Recuerdo que cuando era niño solía escuchar centenares de historias acerca de la perdurabilidad sobrenatural de Hitler. Todas coincidían en que el sujeto no había muerto aquel día de abril, sino que se encontraba gozando de excelente salud y de mejor ánimo en algún lugar del universo. A partir de ese punto, la variedad comenzaba: primero, alguien había visto al dictador en Bolivia, ganándose el pan vendiendo jabones y perfumes; luego, otro dijo que se encontraba en Argentina dictando sus memorias o buscando empleo como empresario de espectáculos. También se dijo que lo más probable era que el Fürer se encontrara viviendo en el centro hueco de la Tierra en la mismísima Atlántida.
La variedad iba desde identificar al jefe nazi con el vecino de bigote mosca hasta el no menos sorprendente testimonio, según el cual, Hitler debía estar nada menos que en Ganímedes, la séptima luna de Júpiter, lugar donde existía una civilización superior y vegetariana, en la que don Adolfo compartiría casa con el rey del rock Elvis Presley y la inolvidable Marilin Monroe.
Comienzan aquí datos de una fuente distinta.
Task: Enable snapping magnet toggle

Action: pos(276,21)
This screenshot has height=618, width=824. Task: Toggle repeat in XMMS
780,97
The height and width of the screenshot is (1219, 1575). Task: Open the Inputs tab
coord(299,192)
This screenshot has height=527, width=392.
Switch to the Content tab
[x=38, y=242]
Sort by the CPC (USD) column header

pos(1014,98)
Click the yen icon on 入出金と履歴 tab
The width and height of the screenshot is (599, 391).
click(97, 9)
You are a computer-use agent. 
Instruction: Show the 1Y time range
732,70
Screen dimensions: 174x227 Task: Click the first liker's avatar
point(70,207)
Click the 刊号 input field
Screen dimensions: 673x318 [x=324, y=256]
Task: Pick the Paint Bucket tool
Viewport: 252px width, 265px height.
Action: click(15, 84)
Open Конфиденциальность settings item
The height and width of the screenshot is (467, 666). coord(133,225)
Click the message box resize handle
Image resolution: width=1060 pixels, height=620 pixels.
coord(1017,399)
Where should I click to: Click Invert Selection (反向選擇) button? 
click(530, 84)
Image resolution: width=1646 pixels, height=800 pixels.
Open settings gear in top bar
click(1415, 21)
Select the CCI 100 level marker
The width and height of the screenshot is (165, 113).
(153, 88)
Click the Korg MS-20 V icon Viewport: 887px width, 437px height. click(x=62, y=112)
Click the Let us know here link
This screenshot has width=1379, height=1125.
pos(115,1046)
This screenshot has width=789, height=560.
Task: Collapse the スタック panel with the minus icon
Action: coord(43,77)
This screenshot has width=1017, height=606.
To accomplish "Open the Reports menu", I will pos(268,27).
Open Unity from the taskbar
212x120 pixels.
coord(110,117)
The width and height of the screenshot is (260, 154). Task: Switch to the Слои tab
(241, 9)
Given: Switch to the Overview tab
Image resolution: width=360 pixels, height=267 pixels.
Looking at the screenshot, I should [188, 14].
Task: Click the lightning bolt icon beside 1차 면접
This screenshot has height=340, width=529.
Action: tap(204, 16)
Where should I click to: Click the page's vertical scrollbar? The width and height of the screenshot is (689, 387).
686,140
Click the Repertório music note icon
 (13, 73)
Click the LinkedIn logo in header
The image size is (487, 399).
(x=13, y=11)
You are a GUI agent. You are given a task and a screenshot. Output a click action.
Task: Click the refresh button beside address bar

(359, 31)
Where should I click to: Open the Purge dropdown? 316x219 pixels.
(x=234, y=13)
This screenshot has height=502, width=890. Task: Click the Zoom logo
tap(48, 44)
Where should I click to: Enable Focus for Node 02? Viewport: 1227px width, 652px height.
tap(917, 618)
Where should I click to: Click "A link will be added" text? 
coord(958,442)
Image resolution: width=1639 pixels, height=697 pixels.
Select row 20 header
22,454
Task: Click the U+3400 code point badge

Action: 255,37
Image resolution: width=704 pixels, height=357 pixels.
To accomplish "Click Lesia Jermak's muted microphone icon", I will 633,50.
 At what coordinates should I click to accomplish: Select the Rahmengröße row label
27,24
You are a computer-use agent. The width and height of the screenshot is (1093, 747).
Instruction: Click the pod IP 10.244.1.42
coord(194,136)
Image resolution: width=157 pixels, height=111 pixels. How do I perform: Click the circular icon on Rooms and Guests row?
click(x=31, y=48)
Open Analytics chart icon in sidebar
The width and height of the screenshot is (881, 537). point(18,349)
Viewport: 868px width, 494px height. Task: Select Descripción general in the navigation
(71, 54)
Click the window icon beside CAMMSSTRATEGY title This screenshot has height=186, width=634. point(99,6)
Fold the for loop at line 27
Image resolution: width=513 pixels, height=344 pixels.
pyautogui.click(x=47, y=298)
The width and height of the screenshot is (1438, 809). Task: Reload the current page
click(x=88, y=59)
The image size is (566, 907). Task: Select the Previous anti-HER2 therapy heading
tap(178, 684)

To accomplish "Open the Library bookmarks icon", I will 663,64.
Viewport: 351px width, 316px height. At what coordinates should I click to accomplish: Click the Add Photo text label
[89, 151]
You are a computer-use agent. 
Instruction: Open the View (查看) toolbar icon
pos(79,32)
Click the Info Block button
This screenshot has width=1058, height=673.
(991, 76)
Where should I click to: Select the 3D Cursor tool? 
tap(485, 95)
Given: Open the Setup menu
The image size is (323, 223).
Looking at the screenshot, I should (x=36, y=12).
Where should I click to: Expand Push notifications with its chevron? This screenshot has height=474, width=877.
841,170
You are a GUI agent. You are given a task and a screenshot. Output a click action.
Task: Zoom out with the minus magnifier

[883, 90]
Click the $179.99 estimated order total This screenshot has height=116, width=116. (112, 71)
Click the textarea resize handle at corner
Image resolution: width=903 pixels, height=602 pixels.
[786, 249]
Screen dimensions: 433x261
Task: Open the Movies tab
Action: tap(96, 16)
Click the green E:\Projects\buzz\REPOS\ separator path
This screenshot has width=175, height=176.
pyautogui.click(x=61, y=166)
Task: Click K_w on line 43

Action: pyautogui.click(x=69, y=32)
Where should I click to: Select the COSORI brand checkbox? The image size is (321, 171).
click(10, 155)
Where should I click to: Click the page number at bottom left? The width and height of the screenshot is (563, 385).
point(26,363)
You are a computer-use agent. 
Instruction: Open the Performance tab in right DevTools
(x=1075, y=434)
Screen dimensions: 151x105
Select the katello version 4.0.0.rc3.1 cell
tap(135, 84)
Es innegable de que existe cierta clase de individuos, cuya vida y muerte están cubiertos de incertidumbre. Qué más da un Hitler o un Pinochet; son hombres de quien todo el mundo dice que han muerto cuando están vivos, y que están vivos cuando han muerto. Probablemente sea un efecto curioso de la Luna en conjunción con Marte; o talvez sea uno de los efectos secundarios del roce del poder, de su expresión más asesina, que los marca con el estigma de una biografía incierta y de una muerte esquiva...
No lo sé... porque también podría ser la simple justicia de la vida, que niega el descanso del olvido a los “grandes” hombres sin alma.